Once all the various components of an item were complete, they were assembled into an item “package” for deployment. Automated methods to validate completed items, assemble the packages and load them into the website were all part of the content pipeline. Finally, provisions were made for change management; changes to item components would automatically travel through the pipeline and seamlessly replace any existing version within the website.
Development of the WDL’s website (www.wdl.org ) had one overarching goal: to make it easy for users to explore the spectacular collection of international treasures. Advanced features such as the home-page timeline and the full-screen image viewer needed to work on every mainstream web browser. Above all, performance needed to be fast, and the site had to be continuously available throughout and after a highly publicized launch.
Technical planning for launch started on Day One. To complement the Library’s ability to host and serve large-scale and high-demand websites, the team chose Akamai, a company specializing in supporting popular sites requiring 24/7 availability.

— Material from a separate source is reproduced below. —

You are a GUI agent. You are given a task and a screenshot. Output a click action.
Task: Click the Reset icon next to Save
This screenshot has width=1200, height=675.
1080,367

Akamai stores multiple copies of web pages on 48,000 servers in 70 countries. This service ensures optimal performance for WDL users who access the site from every country in the world.
In the end, the goal of the WDL is to provide access to content. By successfully delivering that content to every visitor who began coming through its “digital doors” on April 21, the development team accomplished its mission.
WDL 1.0 Technical Info
- Development Time: 13 Months
- Lines of Code: 50,000
- Test Cases Written: 600
- Development Platform: Linux
- Deployment Platform: Solaris
- Key Technologies: Django Solr/Lucene Python Squid NginX MySQL SeaDragon
- Launch Day Statistics: Page Views 7.1 Million, Visitors 600,000, Peak Hits/Hour 32 Million
Babak Hamidzadeh is director of the Repository Development Center in the Library’s Office of Strategic Initiatives.